Copy out all of the data below exactly, so that no word differs from the original.

__Records contained in a dataset__:
____
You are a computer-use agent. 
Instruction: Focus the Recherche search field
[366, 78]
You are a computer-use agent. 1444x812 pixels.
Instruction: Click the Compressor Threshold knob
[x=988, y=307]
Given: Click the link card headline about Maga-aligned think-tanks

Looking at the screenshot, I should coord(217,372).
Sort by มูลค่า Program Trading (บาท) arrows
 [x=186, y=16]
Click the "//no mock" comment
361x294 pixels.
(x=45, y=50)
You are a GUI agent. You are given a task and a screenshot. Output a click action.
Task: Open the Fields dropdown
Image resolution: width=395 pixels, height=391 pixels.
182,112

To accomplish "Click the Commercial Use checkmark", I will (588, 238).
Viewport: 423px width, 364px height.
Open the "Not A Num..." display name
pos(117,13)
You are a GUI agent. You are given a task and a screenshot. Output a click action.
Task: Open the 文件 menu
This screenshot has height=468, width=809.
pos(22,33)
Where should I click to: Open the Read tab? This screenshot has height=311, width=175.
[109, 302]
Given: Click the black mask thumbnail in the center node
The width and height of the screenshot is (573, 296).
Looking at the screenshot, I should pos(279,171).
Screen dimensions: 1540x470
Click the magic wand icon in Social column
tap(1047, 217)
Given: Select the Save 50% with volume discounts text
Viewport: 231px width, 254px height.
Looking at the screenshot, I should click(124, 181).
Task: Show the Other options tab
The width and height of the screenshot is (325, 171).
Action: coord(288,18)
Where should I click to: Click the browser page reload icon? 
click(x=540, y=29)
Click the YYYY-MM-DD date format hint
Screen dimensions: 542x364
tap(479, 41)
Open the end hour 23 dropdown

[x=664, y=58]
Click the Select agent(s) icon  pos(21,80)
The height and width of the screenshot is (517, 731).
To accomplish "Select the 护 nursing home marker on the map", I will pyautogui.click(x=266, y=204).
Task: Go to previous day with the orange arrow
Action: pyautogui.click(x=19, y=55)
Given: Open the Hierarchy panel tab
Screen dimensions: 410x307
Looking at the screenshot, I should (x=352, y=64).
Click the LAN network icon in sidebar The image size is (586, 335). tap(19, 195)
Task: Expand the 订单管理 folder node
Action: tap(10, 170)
____
__EXERCISE OUTPUT__:
You are a computer-use agent. 
Instruction: Focus the Recherche search field
[366, 78]
You are a computer-use agent. 1444x812 pixels.
Instruction: Click the Compressor Threshold knob
[x=988, y=307]
Given: Click the link card headline about Maga-aligned think-tanks

Looking at the screenshot, I should coord(217,372).
Sort by มูลค่า Program Trading (บาท) arrows
 [x=186, y=16]
Click the "//no mock" comment
361x294 pixels.
(x=45, y=50)
You are a GUI agent. You are given a task and a screenshot. Output a click action.
Task: Open the Fields dropdown
Image resolution: width=395 pixels, height=391 pixels.
182,112

To accomplish "Click the Commercial Use checkmark", I will (588, 238).
Viewport: 423px width, 364px height.
Open the "Not A Num..." display name
pos(117,13)
You are a GUI agent. You are given a task and a screenshot. Output a click action.
Task: Open the 文件 menu
This screenshot has height=468, width=809.
pos(22,33)
Where should I click to: Open the Read tab? This screenshot has height=311, width=175.
[109, 302]
Given: Click the black mask thumbnail in the center node
The width and height of the screenshot is (573, 296).
Looking at the screenshot, I should pos(279,171).
Screen dimensions: 1540x470
Click the magic wand icon in Social column
tap(1047, 217)
Given: Select the Save 50% with volume discounts text
Viewport: 231px width, 254px height.
Looking at the screenshot, I should click(124, 181).
Task: Show the Other options tab
The width and height of the screenshot is (325, 171).
Action: coord(288,18)
Where should I click to: Click the browser page reload icon? 
click(x=540, y=29)
Click the YYYY-MM-DD date format hint
Screen dimensions: 542x364
tap(479, 41)
Open the end hour 23 dropdown

[x=664, y=58]
Click the Select agent(s) icon  pos(21,80)
The height and width of the screenshot is (517, 731).
To accomplish "Select the 护 nursing home marker on the map", I will pyautogui.click(x=266, y=204).
Task: Go to previous day with the orange arrow
Action: pyautogui.click(x=19, y=55)
Given: Open the Hierarchy panel tab
Screen dimensions: 410x307
Looking at the screenshot, I should (x=352, y=64).
Click the LAN network icon in sidebar The image size is (586, 335). tap(19, 195)
Task: Expand the 订单管理 folder node
Action: tap(10, 170)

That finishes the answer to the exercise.